Ecclesiastical enclosure, Kilconnor, Co. Cork
Co. Cork |
Ecclesiastical Sites
A field boundary in north Cork is doing double duty, holding livestock in on one side and holding history in on the other.
On a south-facing pasture slope at Kilconnor, the arc of an early ecclesiastical enclosure, the circular earthen bank that once defined the sacred precinct around a church, has been quietly absorbed into the working field system. The bank itself survives to a height of about 0.8 metres and runs in an arc from the north-west to the north across roughly 50 metres, with a fosse, or external ditch, on its outer side. A separate curved section of earth and stone fence immediately to the east of the church site may preserve a further fragment of what was either an inner enclosure or the original graveyard boundary.

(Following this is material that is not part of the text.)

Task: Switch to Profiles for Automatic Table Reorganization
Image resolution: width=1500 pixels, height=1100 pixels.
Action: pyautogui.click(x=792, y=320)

This kind of circular ecclesiastical enclosure is a recurring feature of the early Irish church. Monasteries and church sites were typically bounded by a roughly circular vallum, demarcating the sanctified ground within from the secular world beyond, and traces of these enclosures can sometimes be read in the landscape long after the buildings themselves have vanished. At Kilconnor, the church has gone, but the shape of its precinct lingers in the hedgerows. Writing in 1932, a researcher named Power noted that the outline of a former circular enclosing bank was still faintly traceable, both in the field fence to the north and in what he called the field surface itself, on what was then Regan's farm. The fact that he could read it then, and that portions of it remain identifiable today, suggests a remarkable persistence in the local field layout, one that has preserved ecclesiastical geometry within an entirely agricultural context.